## [PROVIDED PASSAGE]
------------------------------------------------------------

De León’s “Fair Day’s Pay” Bill (SB 588) Heads to Gov. Jerry Brown’s Desk
Sacramento, CA – The California Assembly took decisive, bipartisan action today to curb the widespread crime of wage theft, moving SB 588 (De León), the Fair Day’s Pay Act, to Governor Brown’s desk.
“Today’s bipartisan vote recognizes that California’s inability to hold unscrupulous employers to our bedrock labor laws imperils families of low-wage workers and puts honest businesses at a competitive disadvantage,” said Laphonza Butler, President of the Service Employees’ International Union (SEIU) California. “With his signature on SB 588, Governor Brown can make real the promise of a fair day’s pay for a fair day’s work for hard-working people in low-wage jobs.”
The Assembly’s vote comes after workers and community allies have built momentum to combat wage theft at the state and local levels and improve workers’ chances of recovering stolen earnings. Just last week, the California Fair Paycheck Coalition issued a report, “The Dirty Dozen: Snapshots of Corporate Wage Theft in California,” that exposed the economic shifts underlying wage theft and the tricks employers use to evade court orders to pay wages. Workers who’ve had their earnings stolen from these “Dirty Dozen” employers told their stories in the Los Angeles Times’ “Few wage theft victims ever get their back pay,” and in an investigative report from KMEX/Univision television in Los Angeles (download video at https://vimeo.com/138686697).

------------------------------------------------------------

## [INFORMATION SHOWN]
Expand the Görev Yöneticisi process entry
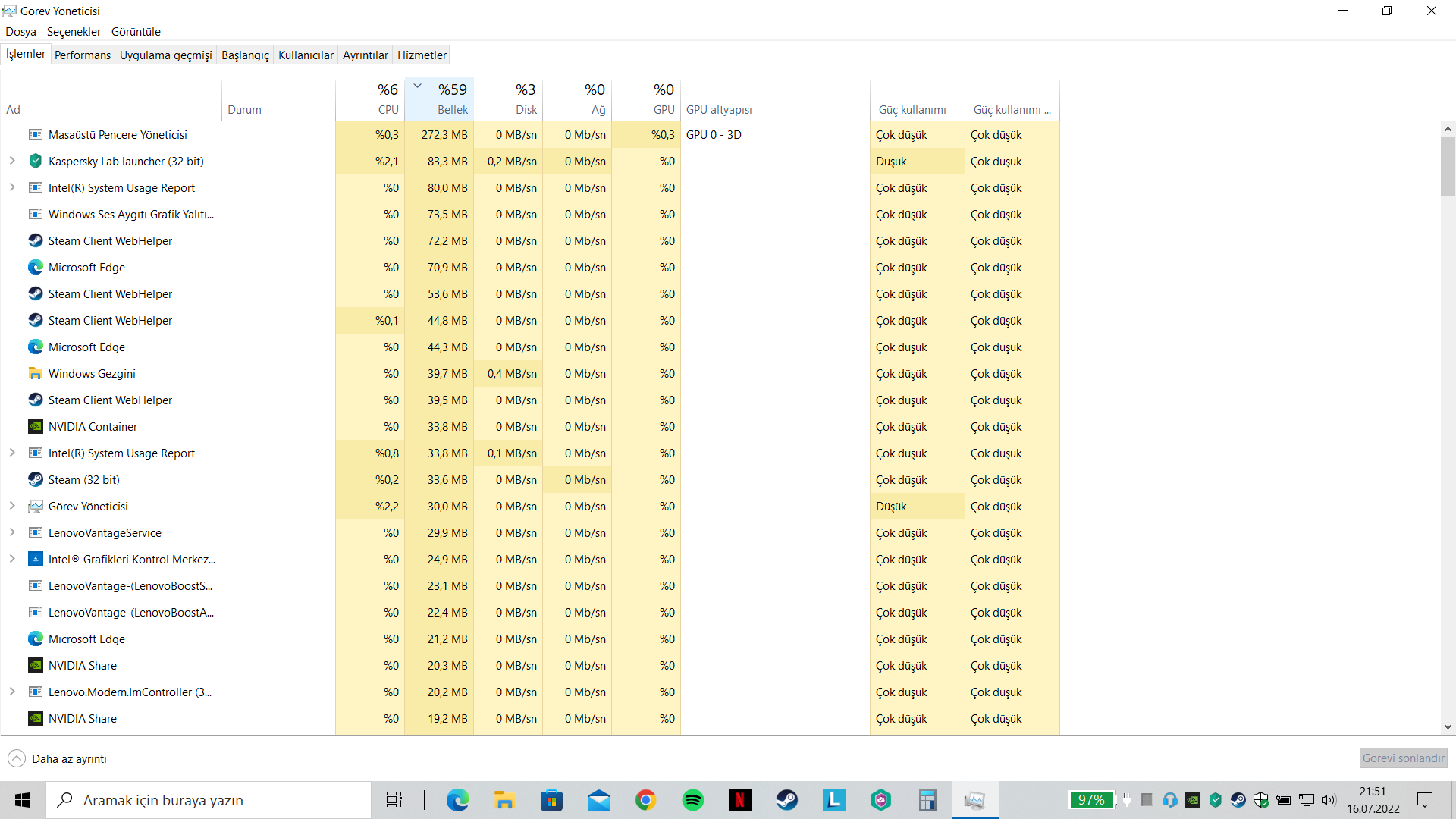The image size is (1456, 819). click(x=12, y=506)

------------------------------------------------------------

## [THE PROBLEM]
Duplicate the passage of the SB 588 press release between "The Assembly’s vote" and "video at https://vimeo.com/138686697).", inclusive.

## [RESPONSE BELOW]
The Assembly’s vote comes after workers and community allies have built momentum to combat wage theft at the state and local levels and improve workers’ chances of recovering stolen earnings. Just last week, the California Fair Paycheck Coalition issued a report, “The Dirty Dozen: Snapshots of Corporate Wage Theft in California,” that exposed the economic shifts underlying wage theft and the tricks employers use to evade court orders to pay wages. Workers who’ve had their earnings stolen from these “Dirty Dozen” employers told their stories in the Los Angeles Times’ “Few wage theft victims ever get their back pay,” and in an investigative report from KMEX/Univision television in Los Angeles (download video at https://vimeo.com/138686697).